The instruction set of a PDP-11 was slightly extended with EIS for 
modells comming just a few years later,  as several options (floating 
point support, commersial calculations support,  memory management for 
18 or 22 bits of address-space...)


But, as Johnny says, the LSI-11, aka PDP11-03, beeing the first 
LSI-design from DEC, released in 1975 with the new LSI-bus (aka Q-bus) 
is always remembered as the slowest PDP of all times, even though the 
architecture might be slightly improved over 11/20!


If you would like a running real physical system, the 11/03 would by 
far be the easier to get hold of, get running, and keep running. The 
11/20 would typically need 2 pcs of 19 wide, 72 high racks... For 
emulation, this is however not an issue!


/Göran

On 2012-07-06 21:04, Richard wrote:

When I say small, I'm referring to computational capacity, not
physical dimensions.



___
Simh mailing list
Simh@trailing-edge.com
http://mailman.trailing-edge.com/mailman/listinfo/simh






___
Simh mailing list
Simh@trailing-edge.com
http://mailman.trailing-edge.com/mailman/listinfo/simh


Re: [Simh] smallest pdp-11 that can run TECO and sockets(*)?

2012-07-07 Thread Johnny Billquist
I should point out that the LSI-11 does not have EIS in the basic CPU. 
It's an option you can add, which have both EIS and FIS (the KEV-11, 
horrible :-) ).

The LSI-11 is also 16-bit addresses only.

I tried finding any information about the speed of the thing, but 
failed. But I think it is actually slower than the 11/05...


Anyway, unless the OP actually aim to find a real 11/03, I fail to see 
the point here. An emulated machine will not perform or behave the same 
from a time point of view anyway, and since I've already pointed out 
that RT-11 will run on any PDP-11, and TECO runs under RT-11, any 
machine running RT-11 is essentially equivalent to the smallest 
(slowest) PDP-11 from a coding point of view.
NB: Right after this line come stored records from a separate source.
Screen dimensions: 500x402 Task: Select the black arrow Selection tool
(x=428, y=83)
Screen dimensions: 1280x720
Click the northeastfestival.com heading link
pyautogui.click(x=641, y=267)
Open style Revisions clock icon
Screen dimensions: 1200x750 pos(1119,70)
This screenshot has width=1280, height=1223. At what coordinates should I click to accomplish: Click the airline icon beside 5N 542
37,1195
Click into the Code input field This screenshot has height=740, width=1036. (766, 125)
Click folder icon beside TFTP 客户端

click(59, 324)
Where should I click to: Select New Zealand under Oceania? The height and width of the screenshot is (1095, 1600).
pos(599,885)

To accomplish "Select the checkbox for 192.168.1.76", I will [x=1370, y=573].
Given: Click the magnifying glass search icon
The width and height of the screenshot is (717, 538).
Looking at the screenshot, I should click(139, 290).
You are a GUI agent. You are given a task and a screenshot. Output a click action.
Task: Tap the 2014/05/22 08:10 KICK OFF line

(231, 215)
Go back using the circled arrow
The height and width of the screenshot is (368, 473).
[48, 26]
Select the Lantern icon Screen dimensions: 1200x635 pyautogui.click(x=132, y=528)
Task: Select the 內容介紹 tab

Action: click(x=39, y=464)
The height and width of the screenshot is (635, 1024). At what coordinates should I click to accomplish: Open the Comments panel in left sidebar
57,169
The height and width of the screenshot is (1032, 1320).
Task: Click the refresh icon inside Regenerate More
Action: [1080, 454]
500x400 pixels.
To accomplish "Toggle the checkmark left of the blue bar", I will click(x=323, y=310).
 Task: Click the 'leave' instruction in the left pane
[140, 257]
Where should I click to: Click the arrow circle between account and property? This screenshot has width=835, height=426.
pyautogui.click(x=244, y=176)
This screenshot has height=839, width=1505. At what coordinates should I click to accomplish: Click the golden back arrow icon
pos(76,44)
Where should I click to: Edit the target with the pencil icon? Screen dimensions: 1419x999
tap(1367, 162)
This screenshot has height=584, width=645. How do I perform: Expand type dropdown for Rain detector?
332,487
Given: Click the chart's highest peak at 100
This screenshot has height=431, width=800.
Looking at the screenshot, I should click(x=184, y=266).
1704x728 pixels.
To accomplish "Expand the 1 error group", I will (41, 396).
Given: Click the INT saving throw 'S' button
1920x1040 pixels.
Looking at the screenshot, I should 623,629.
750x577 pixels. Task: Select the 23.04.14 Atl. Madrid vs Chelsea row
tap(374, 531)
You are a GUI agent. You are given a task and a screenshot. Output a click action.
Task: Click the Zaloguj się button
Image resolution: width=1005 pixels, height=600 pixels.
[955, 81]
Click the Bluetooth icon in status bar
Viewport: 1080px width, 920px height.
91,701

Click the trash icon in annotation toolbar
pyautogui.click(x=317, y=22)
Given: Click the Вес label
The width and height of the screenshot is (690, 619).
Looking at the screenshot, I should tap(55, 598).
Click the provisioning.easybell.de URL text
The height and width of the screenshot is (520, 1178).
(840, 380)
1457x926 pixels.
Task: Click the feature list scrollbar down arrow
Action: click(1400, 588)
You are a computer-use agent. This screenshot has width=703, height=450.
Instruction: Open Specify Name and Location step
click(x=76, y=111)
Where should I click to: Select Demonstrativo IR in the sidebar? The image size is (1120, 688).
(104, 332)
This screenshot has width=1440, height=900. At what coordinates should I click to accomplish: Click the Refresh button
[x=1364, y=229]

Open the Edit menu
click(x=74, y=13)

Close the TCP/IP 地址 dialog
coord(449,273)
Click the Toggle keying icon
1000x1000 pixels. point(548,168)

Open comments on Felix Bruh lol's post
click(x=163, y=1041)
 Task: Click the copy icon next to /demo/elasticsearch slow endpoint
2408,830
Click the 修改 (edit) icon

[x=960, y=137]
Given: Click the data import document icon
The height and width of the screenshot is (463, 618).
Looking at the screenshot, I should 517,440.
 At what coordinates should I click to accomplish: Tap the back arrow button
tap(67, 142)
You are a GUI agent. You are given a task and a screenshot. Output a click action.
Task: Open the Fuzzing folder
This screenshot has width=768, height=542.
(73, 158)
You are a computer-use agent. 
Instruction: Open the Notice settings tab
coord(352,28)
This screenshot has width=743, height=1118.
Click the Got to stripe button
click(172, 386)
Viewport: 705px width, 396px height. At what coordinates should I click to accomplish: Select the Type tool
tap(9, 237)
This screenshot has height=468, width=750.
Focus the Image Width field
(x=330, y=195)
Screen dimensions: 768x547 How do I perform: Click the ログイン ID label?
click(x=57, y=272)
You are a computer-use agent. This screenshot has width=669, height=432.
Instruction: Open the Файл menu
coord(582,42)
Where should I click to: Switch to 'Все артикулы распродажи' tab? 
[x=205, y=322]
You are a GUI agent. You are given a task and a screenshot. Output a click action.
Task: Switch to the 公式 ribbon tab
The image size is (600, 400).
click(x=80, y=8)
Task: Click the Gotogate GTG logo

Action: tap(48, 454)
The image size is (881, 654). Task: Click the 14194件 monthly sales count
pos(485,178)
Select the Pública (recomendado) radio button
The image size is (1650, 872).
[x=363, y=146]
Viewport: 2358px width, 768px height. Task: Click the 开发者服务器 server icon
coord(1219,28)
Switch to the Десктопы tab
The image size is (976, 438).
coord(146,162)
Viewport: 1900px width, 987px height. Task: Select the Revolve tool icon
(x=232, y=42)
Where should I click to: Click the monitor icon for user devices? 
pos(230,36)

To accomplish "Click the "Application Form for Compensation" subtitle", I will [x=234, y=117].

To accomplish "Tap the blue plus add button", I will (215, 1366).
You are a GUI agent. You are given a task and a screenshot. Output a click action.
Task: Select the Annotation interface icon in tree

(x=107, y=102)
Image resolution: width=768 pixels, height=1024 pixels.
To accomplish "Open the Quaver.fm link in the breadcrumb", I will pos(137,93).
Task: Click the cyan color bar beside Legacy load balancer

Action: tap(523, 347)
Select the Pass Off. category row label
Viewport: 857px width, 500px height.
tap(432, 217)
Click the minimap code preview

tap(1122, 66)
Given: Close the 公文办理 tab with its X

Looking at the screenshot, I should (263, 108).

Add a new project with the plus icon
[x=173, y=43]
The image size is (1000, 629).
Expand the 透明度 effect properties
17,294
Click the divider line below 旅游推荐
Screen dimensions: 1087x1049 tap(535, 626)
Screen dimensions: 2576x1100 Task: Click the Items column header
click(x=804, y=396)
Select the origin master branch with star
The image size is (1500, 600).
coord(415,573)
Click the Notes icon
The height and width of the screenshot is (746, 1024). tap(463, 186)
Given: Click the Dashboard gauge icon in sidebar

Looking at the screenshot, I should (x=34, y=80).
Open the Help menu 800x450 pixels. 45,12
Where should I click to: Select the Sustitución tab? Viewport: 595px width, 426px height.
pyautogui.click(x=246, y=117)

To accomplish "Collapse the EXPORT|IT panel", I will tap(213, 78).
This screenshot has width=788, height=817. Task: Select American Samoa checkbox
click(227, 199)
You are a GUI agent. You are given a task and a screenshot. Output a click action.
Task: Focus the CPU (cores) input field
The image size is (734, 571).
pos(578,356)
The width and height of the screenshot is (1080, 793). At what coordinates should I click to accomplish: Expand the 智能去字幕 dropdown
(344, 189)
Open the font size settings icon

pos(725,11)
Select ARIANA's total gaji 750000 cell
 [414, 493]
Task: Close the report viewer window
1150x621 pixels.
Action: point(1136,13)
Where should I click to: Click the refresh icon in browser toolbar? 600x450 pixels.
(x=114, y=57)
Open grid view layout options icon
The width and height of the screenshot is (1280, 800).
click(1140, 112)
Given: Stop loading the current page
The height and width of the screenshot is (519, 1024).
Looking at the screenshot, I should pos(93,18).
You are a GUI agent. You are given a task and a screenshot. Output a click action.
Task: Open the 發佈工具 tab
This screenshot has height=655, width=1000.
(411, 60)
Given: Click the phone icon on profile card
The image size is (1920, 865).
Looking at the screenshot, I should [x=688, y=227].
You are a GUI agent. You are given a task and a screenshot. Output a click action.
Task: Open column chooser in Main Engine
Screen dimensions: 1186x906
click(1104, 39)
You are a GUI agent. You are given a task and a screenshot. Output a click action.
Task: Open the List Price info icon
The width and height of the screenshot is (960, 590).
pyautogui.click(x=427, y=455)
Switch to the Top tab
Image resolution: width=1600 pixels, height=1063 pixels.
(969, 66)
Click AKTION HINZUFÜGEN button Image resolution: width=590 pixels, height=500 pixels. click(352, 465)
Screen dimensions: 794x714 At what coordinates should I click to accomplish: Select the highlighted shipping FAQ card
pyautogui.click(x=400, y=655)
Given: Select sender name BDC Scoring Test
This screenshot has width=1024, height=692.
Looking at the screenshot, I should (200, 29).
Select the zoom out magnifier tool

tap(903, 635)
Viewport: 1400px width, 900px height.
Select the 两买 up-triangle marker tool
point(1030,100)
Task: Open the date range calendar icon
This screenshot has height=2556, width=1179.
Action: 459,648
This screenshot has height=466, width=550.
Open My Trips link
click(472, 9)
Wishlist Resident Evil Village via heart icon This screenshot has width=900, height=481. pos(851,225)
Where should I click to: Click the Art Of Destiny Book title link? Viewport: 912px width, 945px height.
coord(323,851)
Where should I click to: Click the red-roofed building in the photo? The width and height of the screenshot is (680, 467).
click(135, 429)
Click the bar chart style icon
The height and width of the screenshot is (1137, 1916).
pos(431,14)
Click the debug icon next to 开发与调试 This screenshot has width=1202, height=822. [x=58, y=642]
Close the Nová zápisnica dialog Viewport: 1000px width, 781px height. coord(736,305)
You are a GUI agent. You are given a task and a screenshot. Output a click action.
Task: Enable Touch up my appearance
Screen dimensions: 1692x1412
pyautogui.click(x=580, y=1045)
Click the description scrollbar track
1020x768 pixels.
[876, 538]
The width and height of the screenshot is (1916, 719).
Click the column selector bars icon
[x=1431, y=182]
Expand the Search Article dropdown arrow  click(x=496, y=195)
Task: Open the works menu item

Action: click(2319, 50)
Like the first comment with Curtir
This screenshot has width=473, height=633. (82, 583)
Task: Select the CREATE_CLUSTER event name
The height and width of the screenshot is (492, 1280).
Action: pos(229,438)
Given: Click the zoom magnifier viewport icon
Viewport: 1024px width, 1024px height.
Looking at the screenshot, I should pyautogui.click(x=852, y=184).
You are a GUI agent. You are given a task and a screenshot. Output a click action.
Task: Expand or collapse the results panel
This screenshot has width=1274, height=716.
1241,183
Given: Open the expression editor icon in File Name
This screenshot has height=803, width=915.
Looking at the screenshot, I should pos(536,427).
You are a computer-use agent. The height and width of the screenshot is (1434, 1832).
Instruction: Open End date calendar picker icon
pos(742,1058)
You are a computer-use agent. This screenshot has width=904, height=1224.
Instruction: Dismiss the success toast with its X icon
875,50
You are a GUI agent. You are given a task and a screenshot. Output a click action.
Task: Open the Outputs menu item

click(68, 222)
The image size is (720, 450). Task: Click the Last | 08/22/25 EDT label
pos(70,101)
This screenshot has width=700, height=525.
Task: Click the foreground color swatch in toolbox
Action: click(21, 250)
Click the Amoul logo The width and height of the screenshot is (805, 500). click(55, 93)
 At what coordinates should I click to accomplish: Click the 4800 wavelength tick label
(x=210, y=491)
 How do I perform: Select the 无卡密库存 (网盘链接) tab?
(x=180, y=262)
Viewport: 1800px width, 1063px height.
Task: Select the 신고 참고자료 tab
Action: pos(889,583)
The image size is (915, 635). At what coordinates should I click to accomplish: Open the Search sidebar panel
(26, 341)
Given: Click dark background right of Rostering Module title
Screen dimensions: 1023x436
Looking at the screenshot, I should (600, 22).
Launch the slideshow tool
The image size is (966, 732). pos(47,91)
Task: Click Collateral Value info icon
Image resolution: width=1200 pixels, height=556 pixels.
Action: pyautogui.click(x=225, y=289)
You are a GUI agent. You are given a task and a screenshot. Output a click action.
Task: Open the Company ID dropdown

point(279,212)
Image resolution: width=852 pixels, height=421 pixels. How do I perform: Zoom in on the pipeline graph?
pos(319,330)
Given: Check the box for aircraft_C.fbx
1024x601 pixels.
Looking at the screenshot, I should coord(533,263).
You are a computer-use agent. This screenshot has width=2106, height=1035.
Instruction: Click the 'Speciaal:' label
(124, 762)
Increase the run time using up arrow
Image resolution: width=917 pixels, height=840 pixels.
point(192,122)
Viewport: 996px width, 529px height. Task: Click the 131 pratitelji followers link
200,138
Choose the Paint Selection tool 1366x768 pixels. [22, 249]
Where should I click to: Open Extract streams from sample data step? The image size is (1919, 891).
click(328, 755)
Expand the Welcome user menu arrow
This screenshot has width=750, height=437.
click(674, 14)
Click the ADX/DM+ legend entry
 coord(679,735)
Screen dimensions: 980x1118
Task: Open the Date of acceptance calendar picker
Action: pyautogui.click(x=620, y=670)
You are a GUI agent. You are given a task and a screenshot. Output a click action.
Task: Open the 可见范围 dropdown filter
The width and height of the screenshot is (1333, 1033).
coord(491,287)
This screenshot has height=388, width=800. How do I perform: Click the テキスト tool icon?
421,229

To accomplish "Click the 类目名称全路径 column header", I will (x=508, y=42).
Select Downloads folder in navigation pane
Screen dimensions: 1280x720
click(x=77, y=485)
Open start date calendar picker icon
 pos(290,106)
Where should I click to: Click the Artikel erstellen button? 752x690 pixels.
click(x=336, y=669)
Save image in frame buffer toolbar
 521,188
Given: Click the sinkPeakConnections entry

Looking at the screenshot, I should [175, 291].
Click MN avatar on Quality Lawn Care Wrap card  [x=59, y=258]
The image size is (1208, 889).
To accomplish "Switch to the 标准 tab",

What is left is actually writing the code, something that seems to get 
much less attention...


Johnny

On 2012-07-07 15:33, Davis Johnson wrote:

I would have to concur. I have a physical 11/05. The 11/05 (same CPU as
the 11/10) and it is nowhere near as capable as an 11/03. For a while
there DEC had a tendency to release two new machines at a time. One
would out perform the previous flagship processor, probably not costing
too much more. The other would be comparable with the previous flagship
processor but at a lower cost. The 11/05 was the similar capability
lower cost follow on to the 11/20.

Comparing the 11/05 is slower than the 11/03 and lacking a bunch of
useful instructions. The 11/05 is totally devoid of any memory
management - 64K address space is all you get.

You could not configure 64K, of course because of the reserved address
space. Mine has 32K, which I suppose is a typical large configuration.
Core memory was expensive. I suppose one could have added a 16K board
and had 48K but justifying the expense would have been difficult.

On 7/7/2012 3:14 AM, Göran Åhling wrote:

Well, I'd used the word Weakest to describe this aspect of a
computer...

Without reading any PDP-11 architecture handbook (today), I'd like to
claim the initial design, the 11/20, to have the weakest architecture
within the PDP-11 family, it was released in 1970.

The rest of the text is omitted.